### What is needed:
Starting with the line that includes "Task: Click the", write out every remaining line of the records below exactly as it appears, leaving out any images.

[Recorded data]
■ ■ ■ ■ ■ ■ ■

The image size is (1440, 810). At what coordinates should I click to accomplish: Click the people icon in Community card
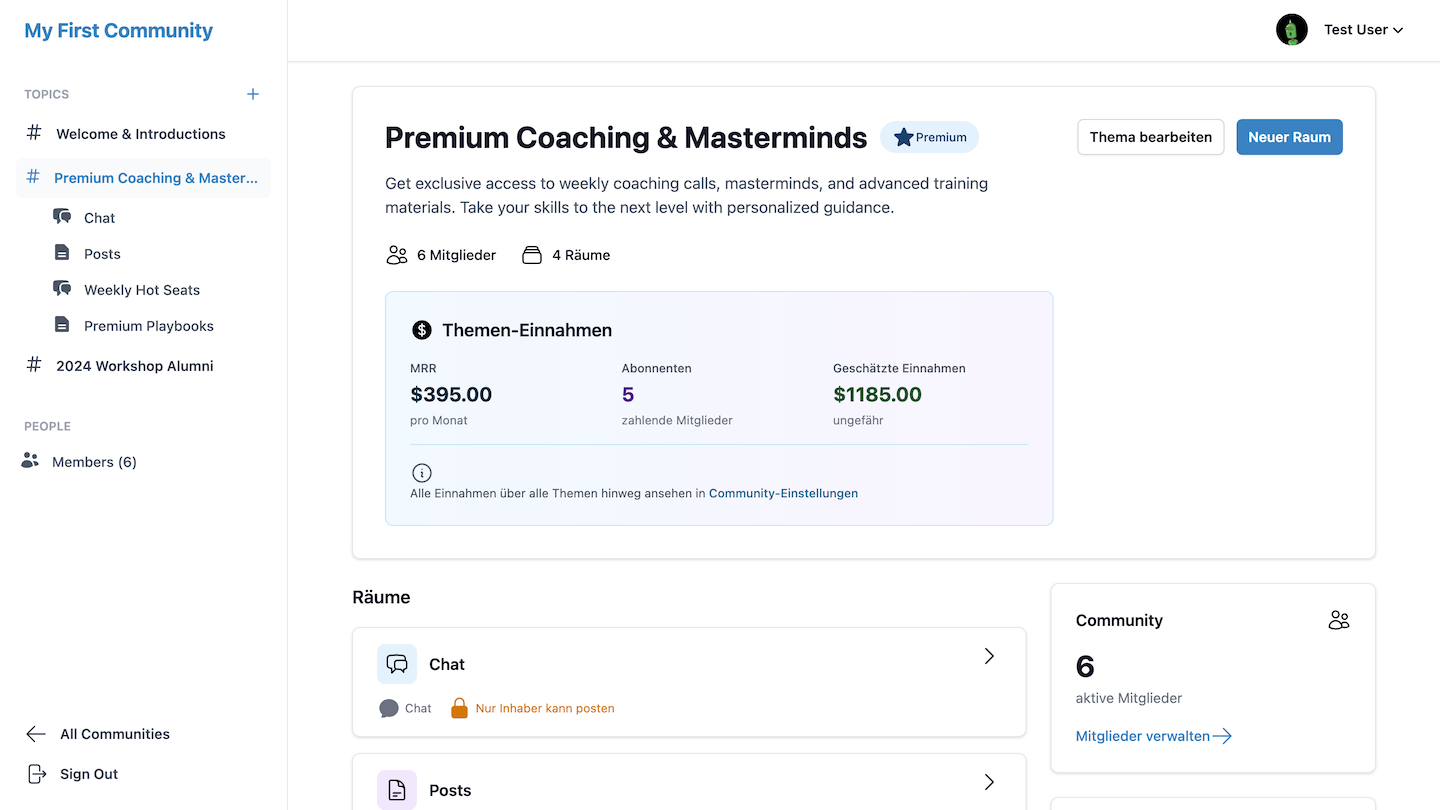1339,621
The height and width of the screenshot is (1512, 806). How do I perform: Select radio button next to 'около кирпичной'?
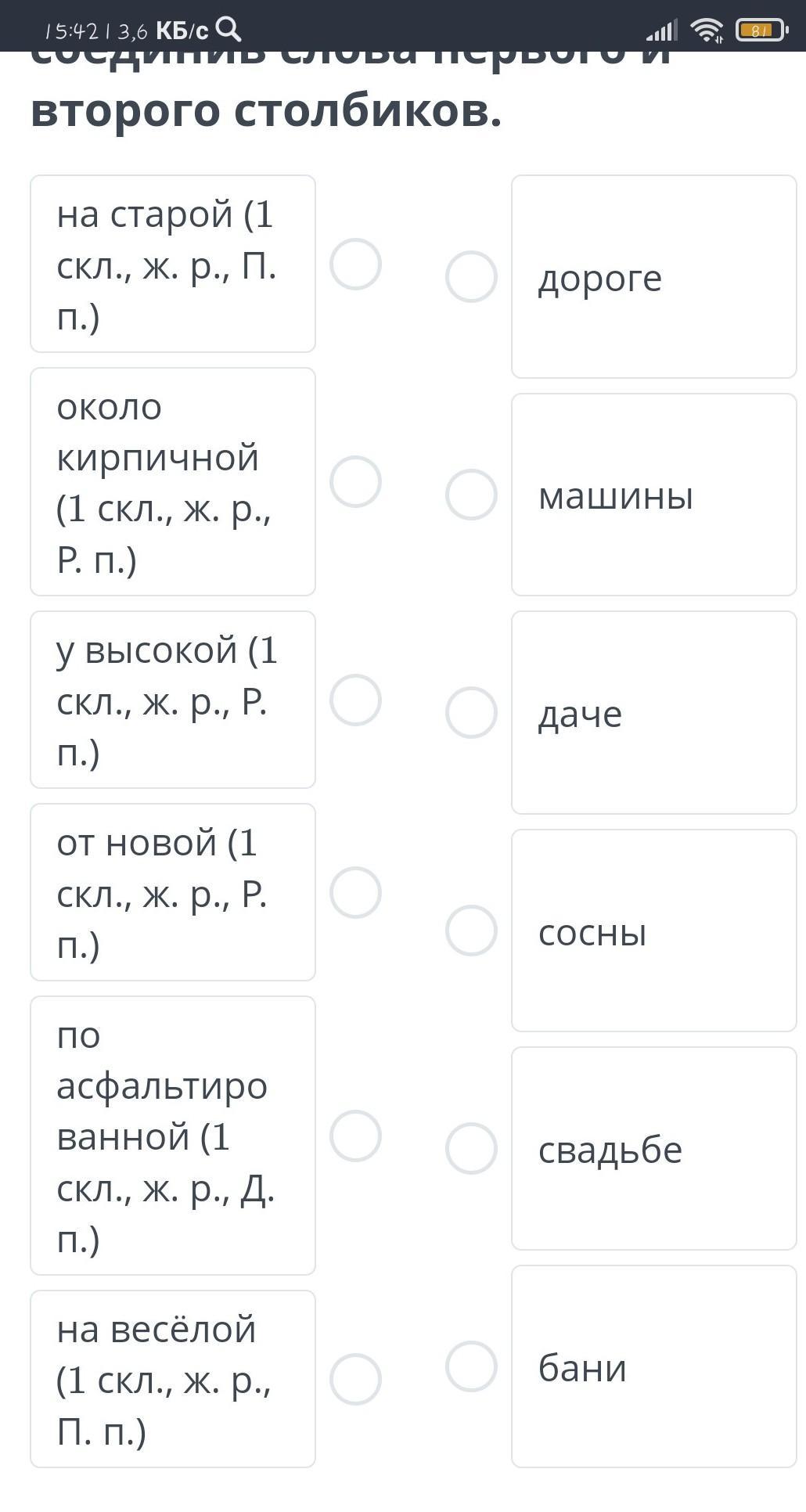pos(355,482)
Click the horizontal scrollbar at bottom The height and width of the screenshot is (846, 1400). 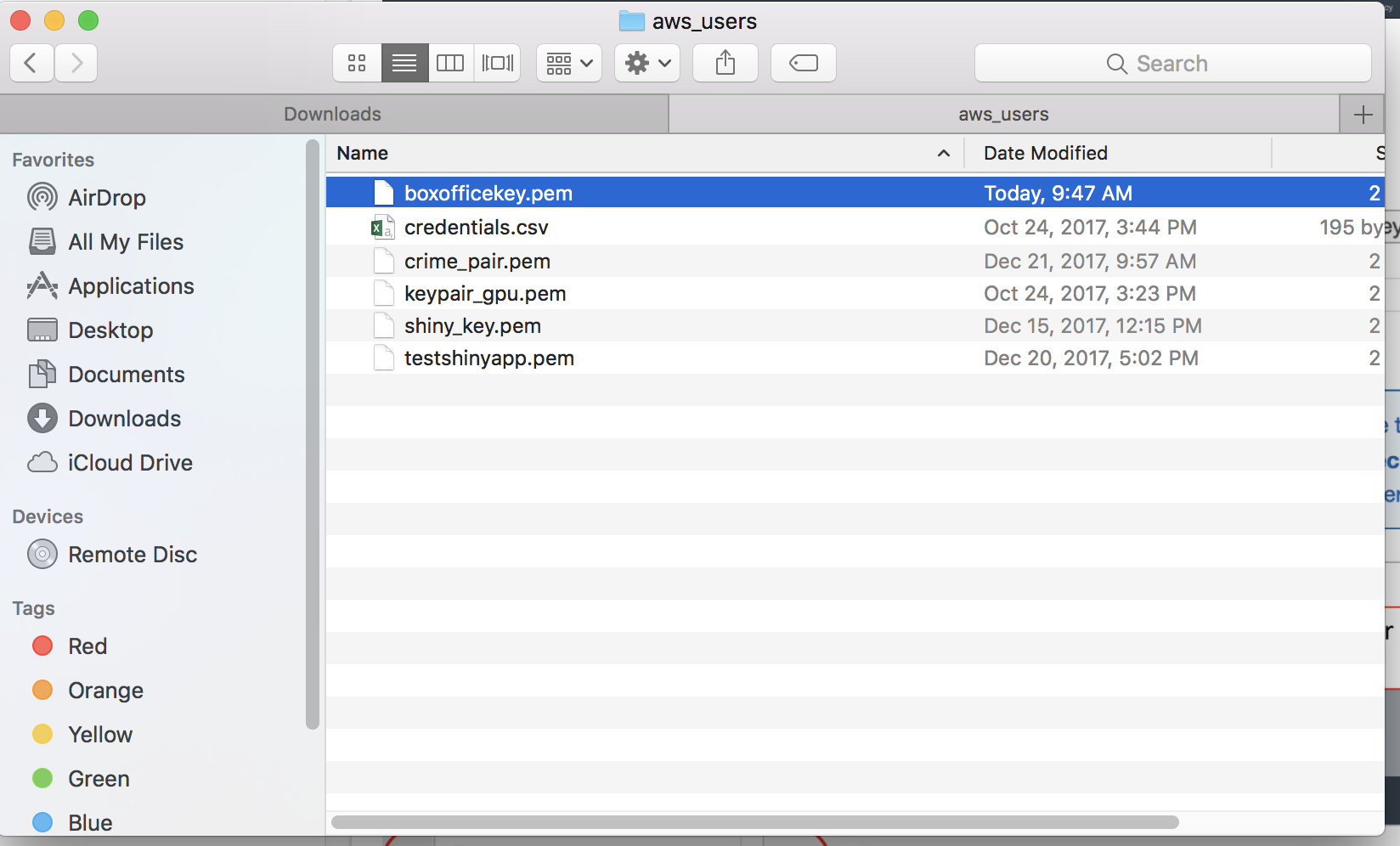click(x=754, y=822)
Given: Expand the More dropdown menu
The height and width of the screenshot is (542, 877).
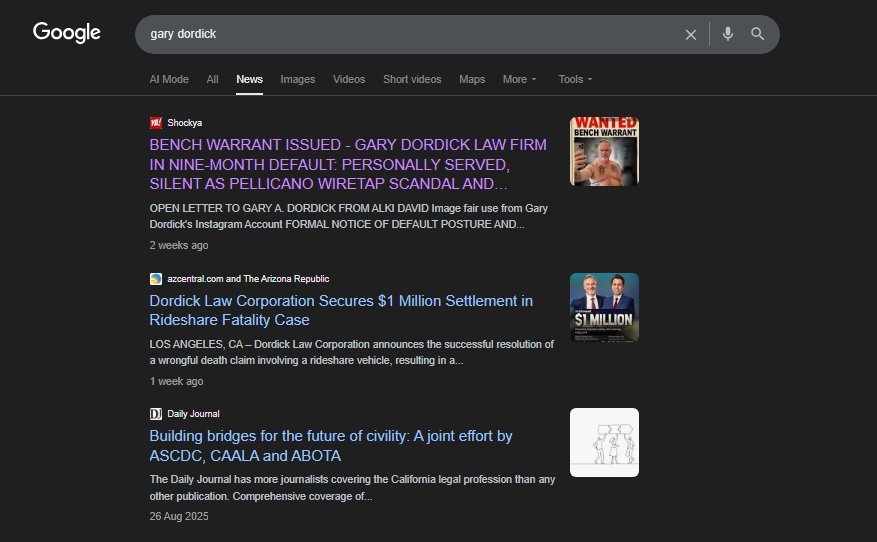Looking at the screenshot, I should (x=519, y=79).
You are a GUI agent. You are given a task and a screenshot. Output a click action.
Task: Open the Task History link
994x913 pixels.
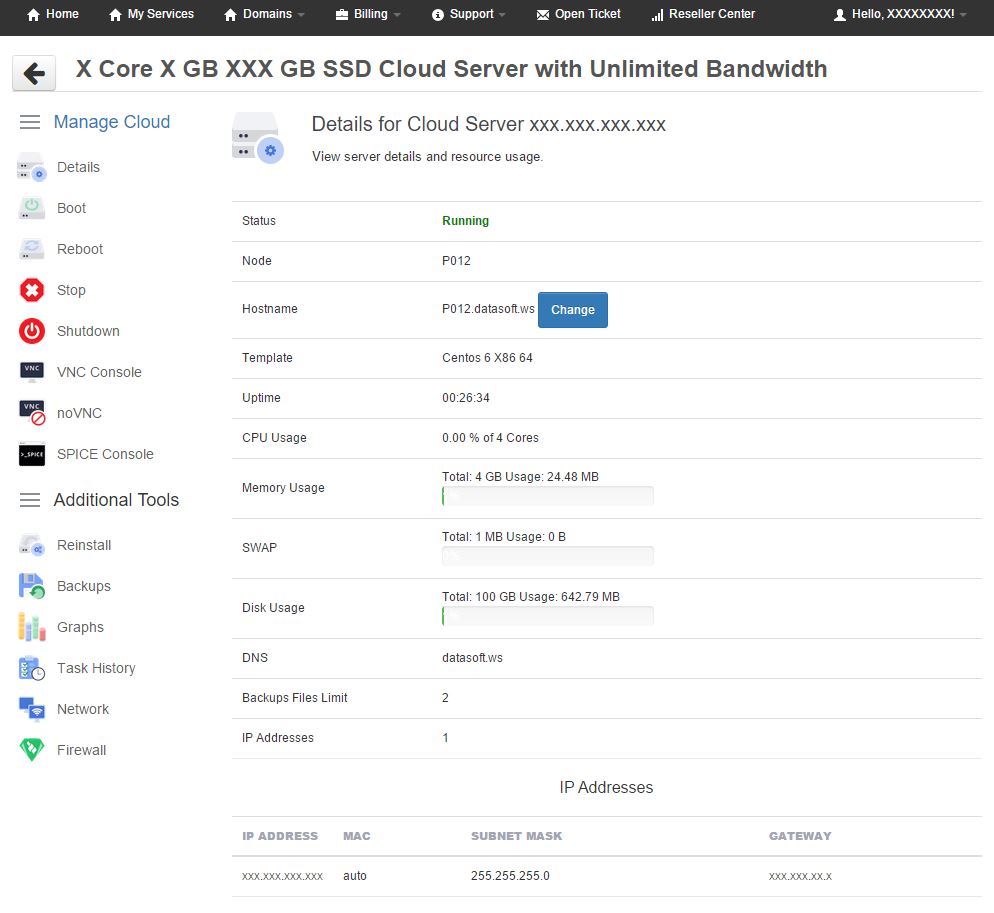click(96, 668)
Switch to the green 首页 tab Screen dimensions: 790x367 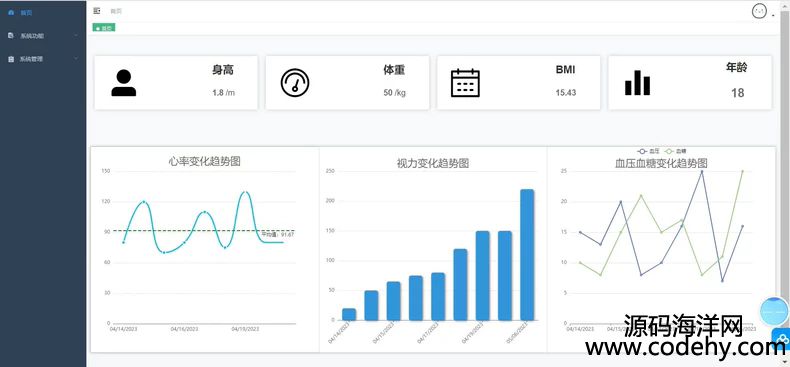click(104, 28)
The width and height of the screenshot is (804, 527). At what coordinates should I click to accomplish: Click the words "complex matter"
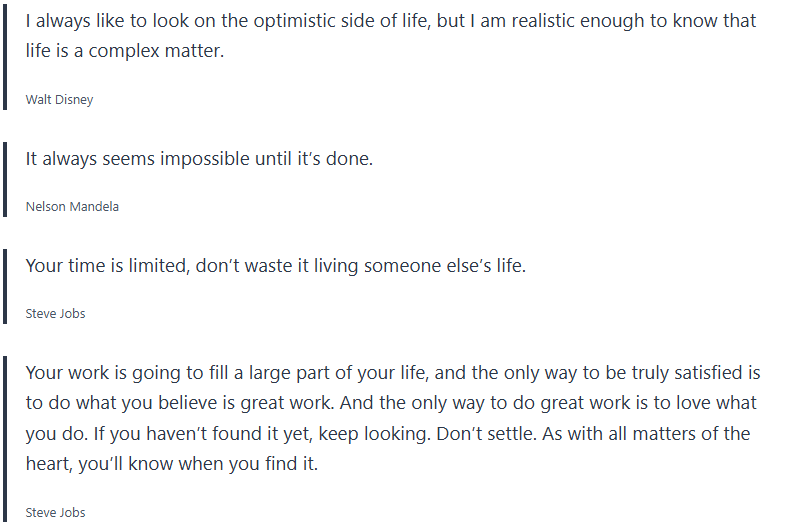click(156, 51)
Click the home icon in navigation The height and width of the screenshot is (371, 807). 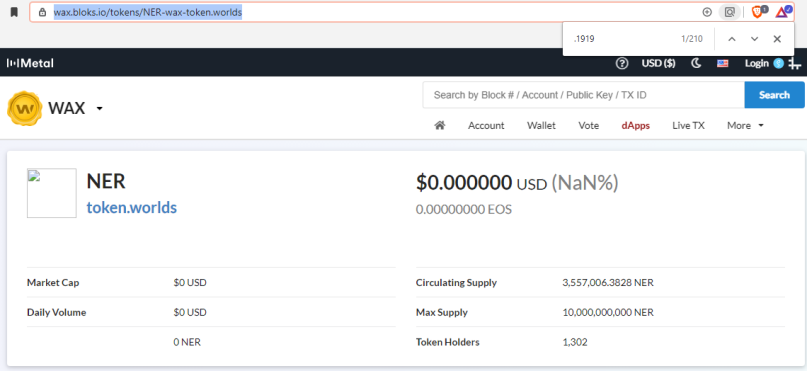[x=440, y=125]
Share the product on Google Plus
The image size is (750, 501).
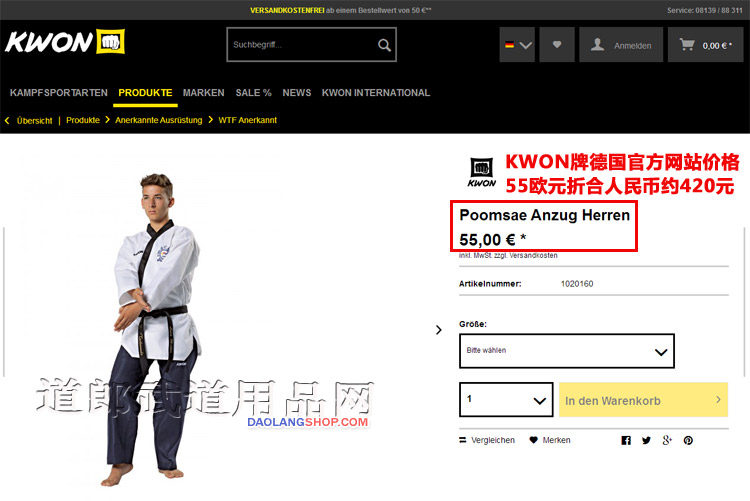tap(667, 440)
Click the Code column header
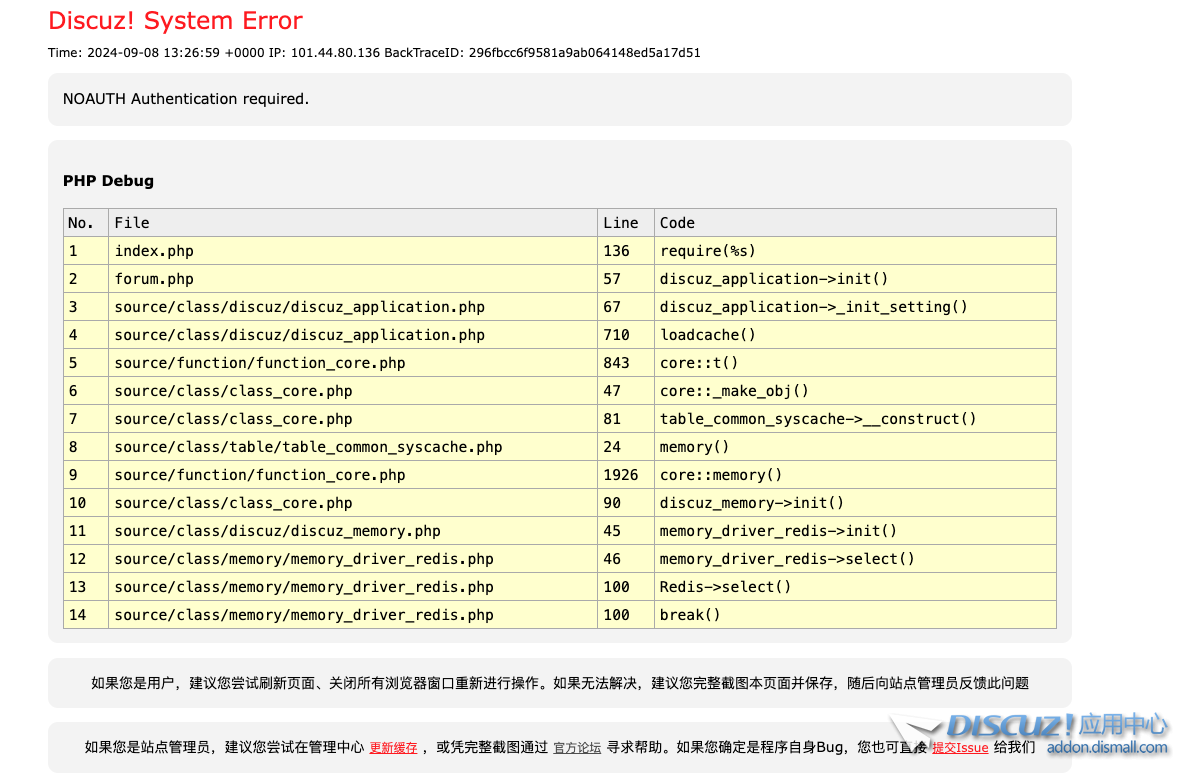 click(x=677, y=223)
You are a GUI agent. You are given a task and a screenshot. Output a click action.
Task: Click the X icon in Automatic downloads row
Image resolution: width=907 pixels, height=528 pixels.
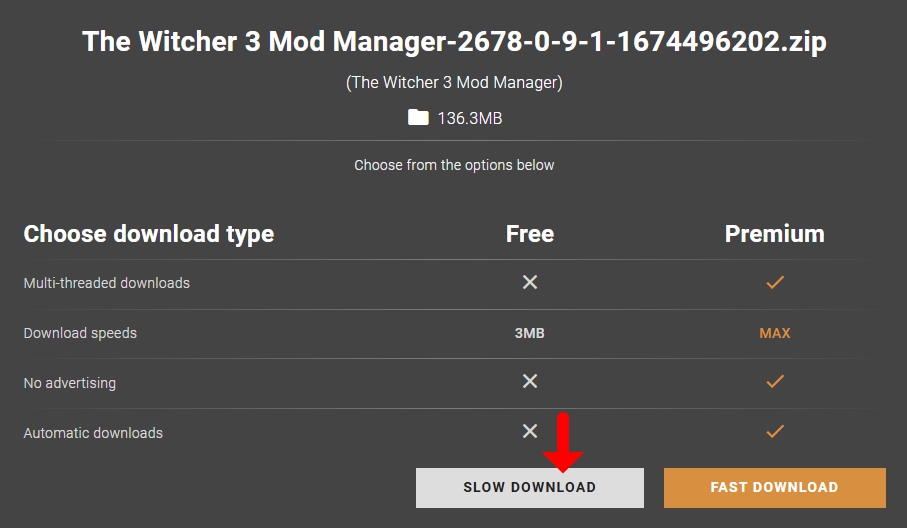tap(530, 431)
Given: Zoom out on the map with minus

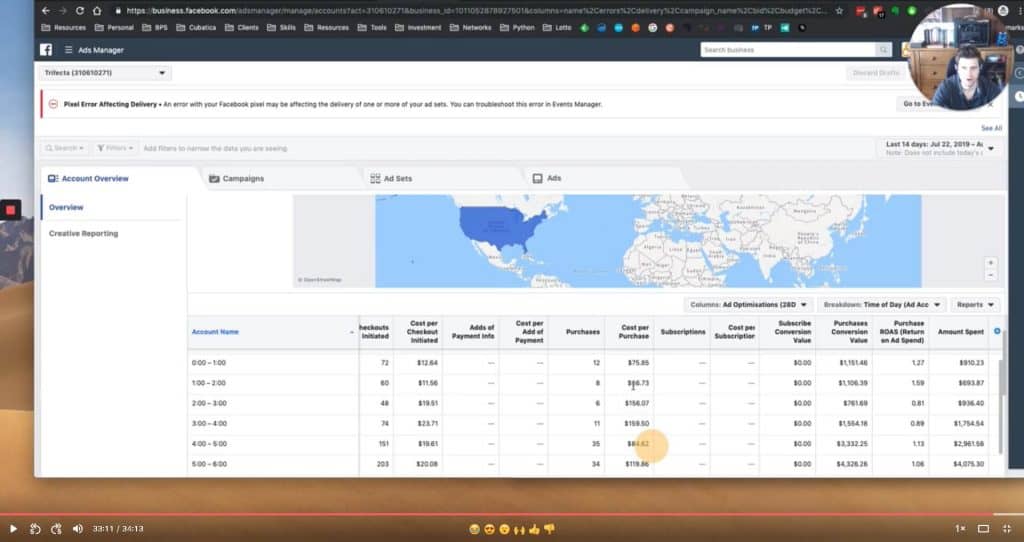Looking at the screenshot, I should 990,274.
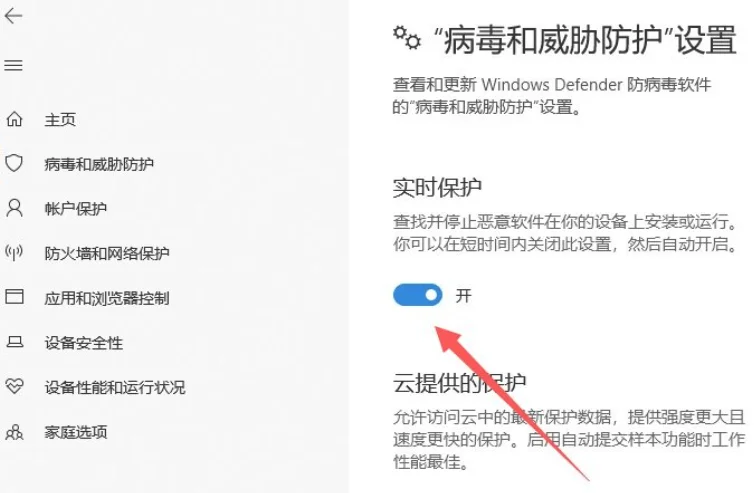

■ ■ ■ ■ ■ ■ ■

### Result below:
Task: Click the X icon in Automatic downloads row
Image resolution: width=907 pixels, height=528 pixels.
tap(530, 431)
Given: Zoom out on the map with minus

Looking at the screenshot, I should 990,274.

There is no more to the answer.